In the records that follow, find each line with the word "agent" and copy it.

Saved data entries:

((

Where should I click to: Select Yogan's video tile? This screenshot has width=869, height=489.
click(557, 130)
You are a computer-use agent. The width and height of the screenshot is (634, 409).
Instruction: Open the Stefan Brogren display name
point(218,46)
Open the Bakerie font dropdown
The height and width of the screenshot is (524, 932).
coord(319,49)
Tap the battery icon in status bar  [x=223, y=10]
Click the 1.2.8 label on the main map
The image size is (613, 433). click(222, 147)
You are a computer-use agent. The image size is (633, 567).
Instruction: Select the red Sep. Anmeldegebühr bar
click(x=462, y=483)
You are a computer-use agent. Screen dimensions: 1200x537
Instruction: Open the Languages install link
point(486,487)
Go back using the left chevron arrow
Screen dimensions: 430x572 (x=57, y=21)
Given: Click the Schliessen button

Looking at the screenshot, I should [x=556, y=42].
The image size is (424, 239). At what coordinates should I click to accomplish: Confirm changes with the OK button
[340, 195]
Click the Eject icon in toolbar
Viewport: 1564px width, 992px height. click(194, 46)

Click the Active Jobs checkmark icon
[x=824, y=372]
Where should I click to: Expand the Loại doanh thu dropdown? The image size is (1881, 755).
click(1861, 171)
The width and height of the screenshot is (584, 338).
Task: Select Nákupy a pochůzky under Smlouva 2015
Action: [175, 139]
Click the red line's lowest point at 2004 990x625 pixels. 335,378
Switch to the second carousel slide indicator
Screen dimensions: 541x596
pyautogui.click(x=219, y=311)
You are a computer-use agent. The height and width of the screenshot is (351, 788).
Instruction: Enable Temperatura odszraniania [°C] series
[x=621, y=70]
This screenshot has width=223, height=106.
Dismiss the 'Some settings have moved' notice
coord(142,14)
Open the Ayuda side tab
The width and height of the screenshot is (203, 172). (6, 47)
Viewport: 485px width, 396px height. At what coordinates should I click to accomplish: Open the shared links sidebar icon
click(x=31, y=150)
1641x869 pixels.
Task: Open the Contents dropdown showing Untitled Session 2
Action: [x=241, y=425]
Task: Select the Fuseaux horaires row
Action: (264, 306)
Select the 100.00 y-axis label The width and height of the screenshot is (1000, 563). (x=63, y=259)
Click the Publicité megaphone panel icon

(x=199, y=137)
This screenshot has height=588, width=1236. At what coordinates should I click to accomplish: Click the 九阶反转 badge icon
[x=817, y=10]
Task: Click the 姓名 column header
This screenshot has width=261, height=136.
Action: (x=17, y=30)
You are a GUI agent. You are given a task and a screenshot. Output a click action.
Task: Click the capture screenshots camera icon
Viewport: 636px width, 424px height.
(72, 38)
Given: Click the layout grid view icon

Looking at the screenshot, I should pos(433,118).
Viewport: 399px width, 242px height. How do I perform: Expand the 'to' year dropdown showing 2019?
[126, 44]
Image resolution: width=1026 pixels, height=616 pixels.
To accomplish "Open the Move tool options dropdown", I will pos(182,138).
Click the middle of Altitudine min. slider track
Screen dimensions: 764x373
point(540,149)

))

*REPLY TO THE EXERCISE:*
You are a computer-use agent. The width and height of the screenshot is (634, 409).
You are a computer-use agent. The image size is (633, 567).
You are a computer-use agent. Screen dimensions: 1200x537
You are a computer-use agent. The height and width of the screenshot is (351, 788).
You are a GUI agent. You are given a task and a screenshot. Output a click action.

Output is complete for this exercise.